** WHAT YOU NEED TO DO **
Pictures are not part of the copy; retype all the records below exactly.
#### RECORDS SUPPLIED
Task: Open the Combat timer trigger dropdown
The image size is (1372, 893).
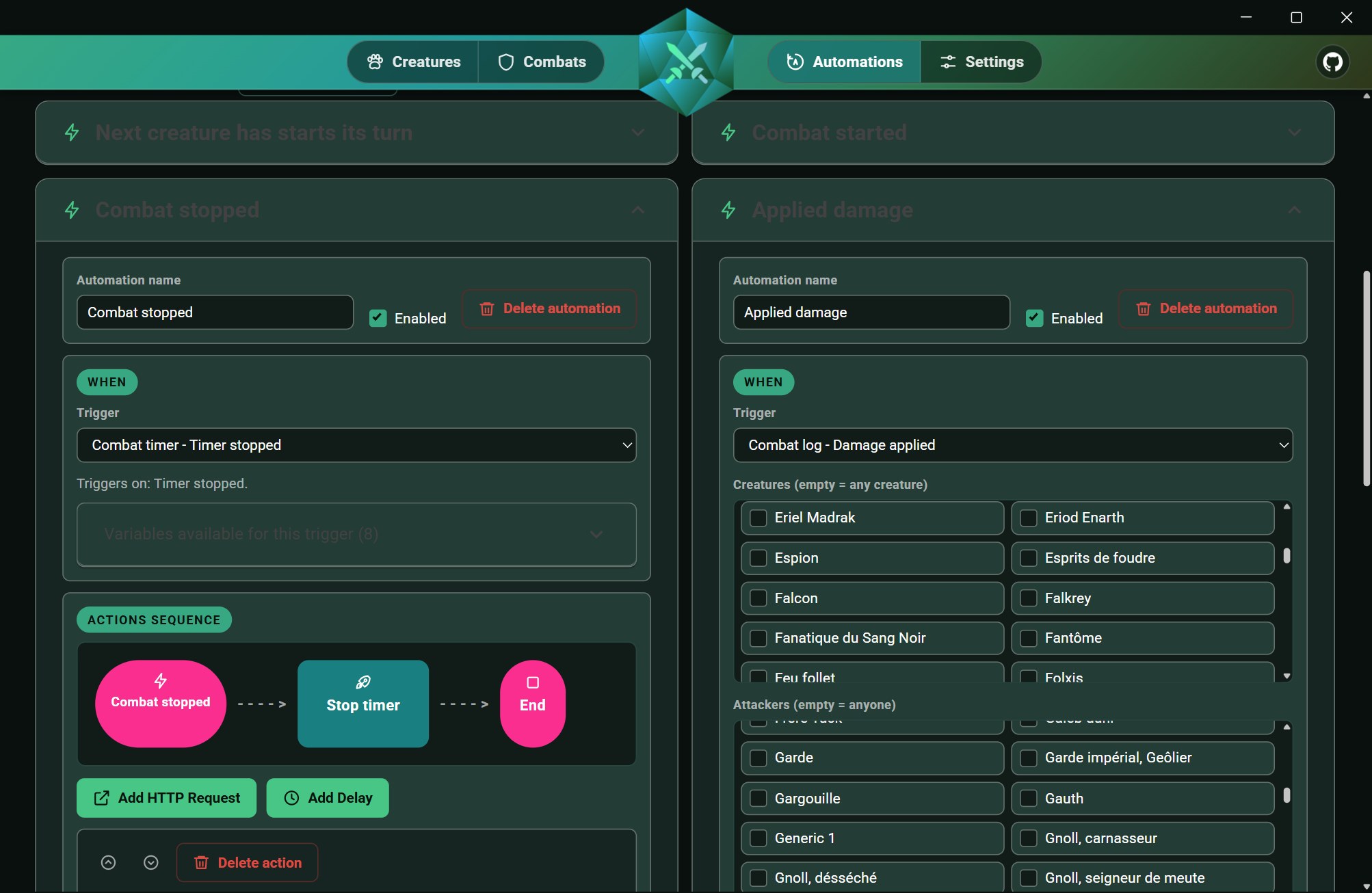Action: (356, 445)
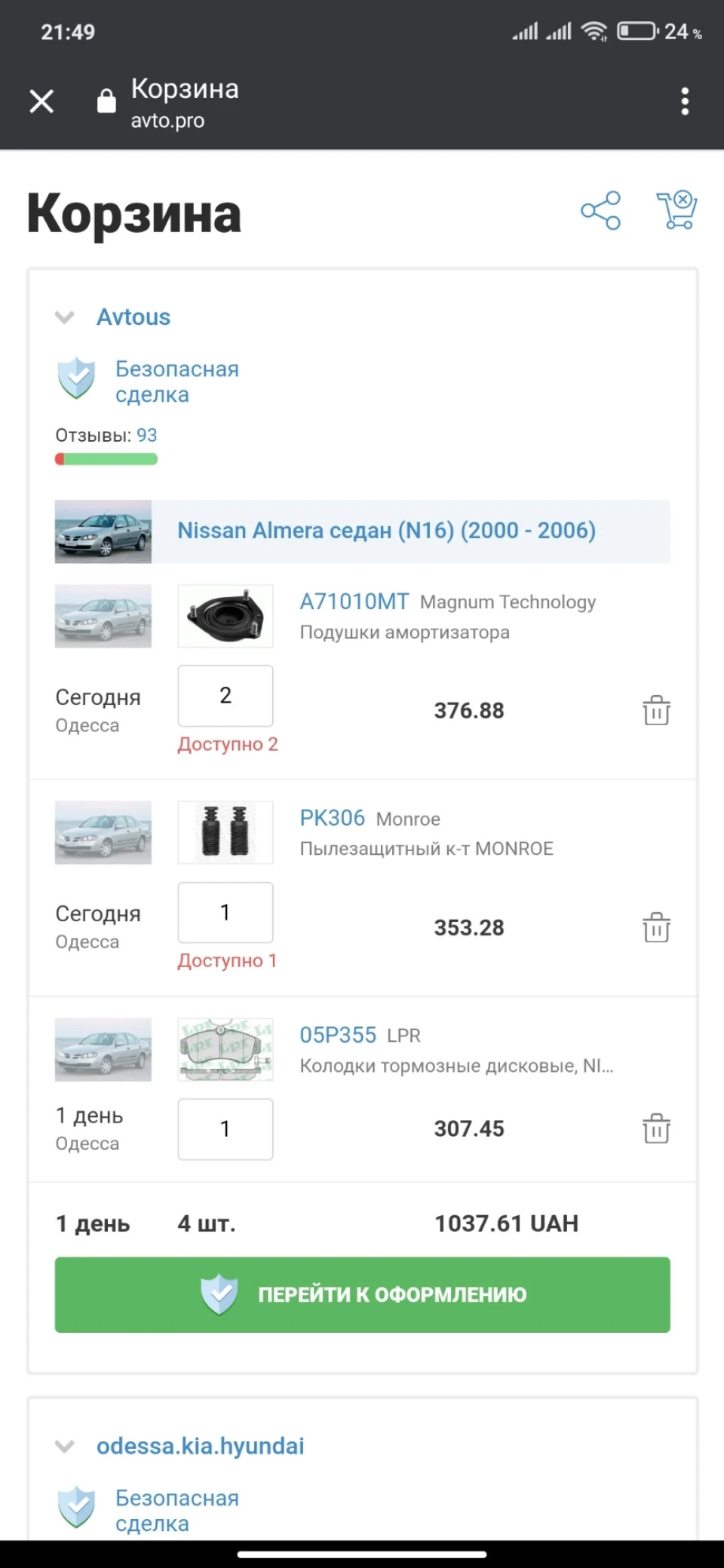Open the Avtous seller link

(133, 317)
########
** SOLVED PROBLEM **
Task: Open the Combat timer trigger dropdown
The image size is (1372, 893).
Action: (356, 445)
Open the Avtous seller link

(133, 317)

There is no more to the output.